Carlos Navarro Antolín
La pascua de los idiotas
La tribuna
LOS ataques de las jerarquías religiosas a la ciencia no son cosa de hoy. Ahí está la condena que la Iglesia católica impuso a Galileo, o el cerril acoso que varias iglesias cristianas mantienen contra la Teoría de la Evolución de Darwin. En ambos casos, la oposición se justifica porque esos descubrimientos científicos contradicen la Biblia.
Lo que ilustra muy bien una de las diferencias fundamentales que separan ciencia y religión. Cristianismo, judaísmo o islamismo fundamentan su ser en libros sagrados; allí se encuentra la única verdad posible: la revelada por el correspondiente Dios. Las jerarquías religiosas defienden que los libros sagrados marcan, como si de los muros de una cárcel se tratara, el espacio moral, político, científico y, a veces, incluso el artístico, donde a los mortales nos está permitido movernos. Más allá de esos muros sólo hay pecado; aunque los clérigos demandan a menudo que también haya delito y condena: o sea, exigen que la ley de su Dios se convierta en la ley del Estado.

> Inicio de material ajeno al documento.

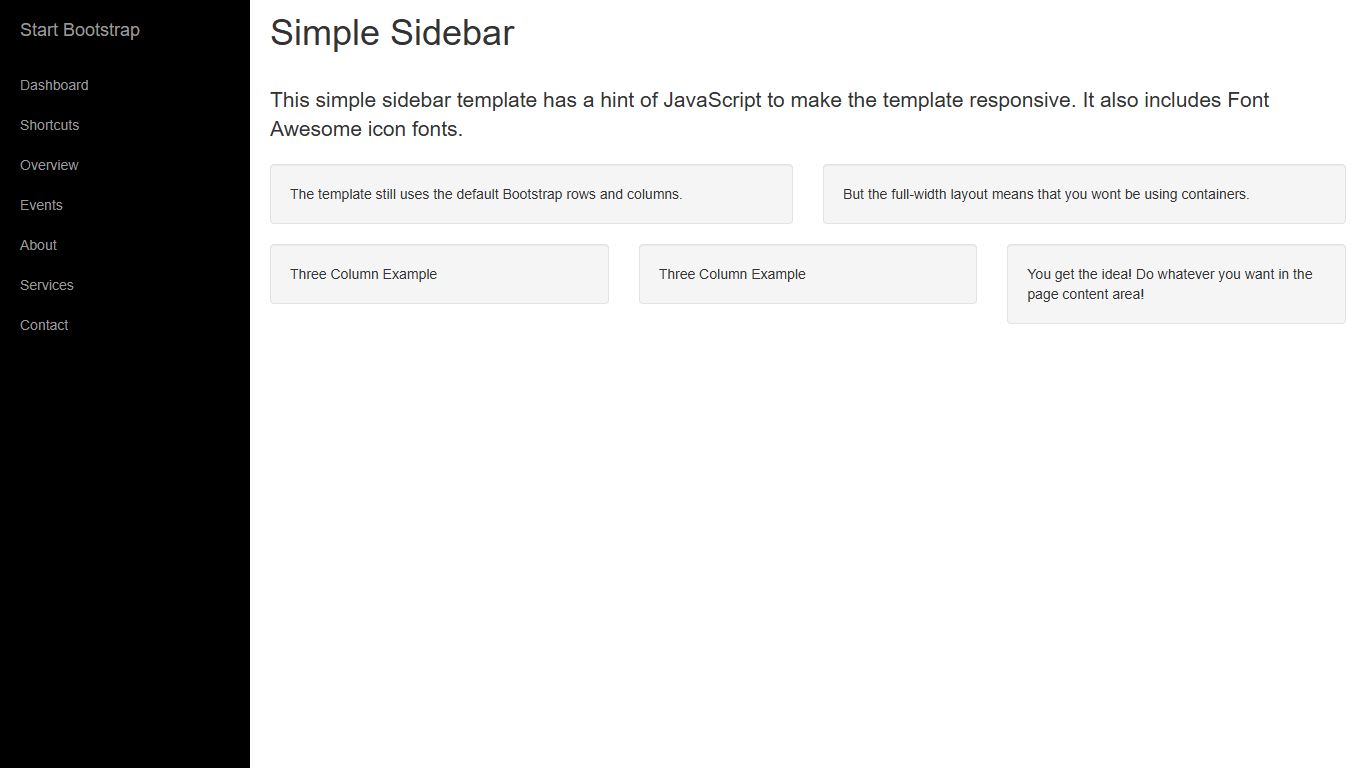Screen dimensions: 1366x768
Task: Select the 'You get the idea!' panel
Action: [x=1176, y=284]
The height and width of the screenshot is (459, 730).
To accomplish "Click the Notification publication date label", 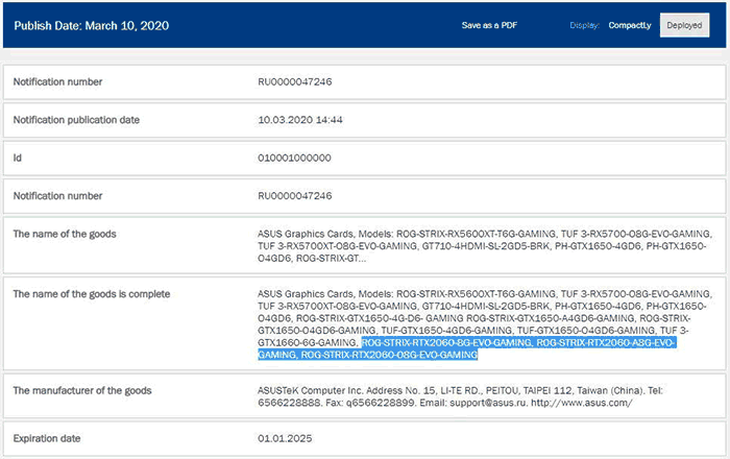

La ciencia, en cambio, no admite verdades reveladas. La validez de una teoría científica no la determina la palabra de Dios, de ningún Dios, sino la adecuación de sus predicciones con lo que se observa en la naturaleza.
Sin embargo, el último anatema de los clérigos contra la ciencia tiene un tufo distinto a los casos de Galileo o Darwin. Escuchamos con frecuencia a jerarcas católicos llamar asesinato a la investigación de los científicos con células embrionarias. Hace poco el portavoz de los obispos aseguró: "Eso no es curar, sino hacer un mal radical: matar". Y esto a pesar de que esas investigaciones médicas hayan salvado vidas, como ha evidenciado el éxito obtenido en Sevilla por el doctor Guillermo Antiñolo y su equipo.
Este rasgarse los clérigos las vestiduras y llamar asesinato a una actividad científica ejercida en un ámbito protegido por una estricta y exhaustiva regulación legal, no es sólo una calumnia -o sea, una acusación falsa hecha maliciosamente para causar daño-, sino una muestra más de la perenne cruzada clerical por conseguir que la ley del Estado se subordine a sus designios morales.
Pero, en este caso, debe existir alguna razón más tras esos insultos, pues no hay nada en los libros sagrados que se oponga a lo que hacen los científicos con las células embrionarias: en ningún sitio de la Biblia se afirma que el puñado de células formado por división celular al poco de unirse un óvulo y un espermatozoide sea un ser humano. ¿Por qué, entonces, se oponen los obispos a una actividad científica que, con seguridad, salvará muchas vidas y evitará sufrimientos y penalidades?
¿No será que la ciencia está logrando hacer algo que se parece demasiado a un milagro? ¿No será que buena parte del miedo que las jerarquías religiosas le han tenido, y le tienen, a los científicos tenga que ver con el monopolio divino de los milagros? Porque la ciencia y la tecnología parecen haberle usurpado a Dios, a cualquiera de ellos, el poder de hacer milagros. Si un milagro es un prodigio asombroso, un suceso extraordinario y maravilloso para el que el común de los mortales no tiene explicación, entonces tendremos que concluir que los milagros los realizan hoy la ciencia y la tecnología.
Quizá sea el asunto de la salud aquel para el que la humanidad mayor demanda de milagros haya hecho a los dioses. Y es precisamente en este campo donde se ve a los clérigos más preocupados por lo que la ciencia y la tecnología ofrecen hoy: máquinas que sin dañarte muestran el interior de tu cuerpo, ultrasonidos que, sin tocarte a ti, convierten en polvo la piedra que te destroza el riñón, elección de embriones para que el nacimiento deseado de un bebé pueda salvar la vida del hermano mortalmente enfermo...
La ciencia y la tecnología han democratizado, además, los milagros. Ya no son una concesión caprichosa de Dios, sino que casi se han convertido en un derecho: ahora se le pagan impuestos al Estado y se le exige el correspondiente aparato de resonancia magnética para que ayude al médico a diagnosticarnos una enfermedad.
Pero, aunque lo parezca, la ciencia no hace milagros: todos sus logros son fruto del esfuerzo, de una pizca de suerte a veces y, sobre todo, de la comprensión de la naturaleza que el estudio, la experimentación y el razonamiento científico nos permite. La ciencia no va a romper el monopolio divino del milagro porque la ciencia no ofrece milagros, sino ayuda razonada.
Serénense, pues, señores obispos, y a falta de algo mejor que ofrecer en este asunto, dejen de insultar a los enfermos y a quienes sí que les pueden ofrecer ayuda médica.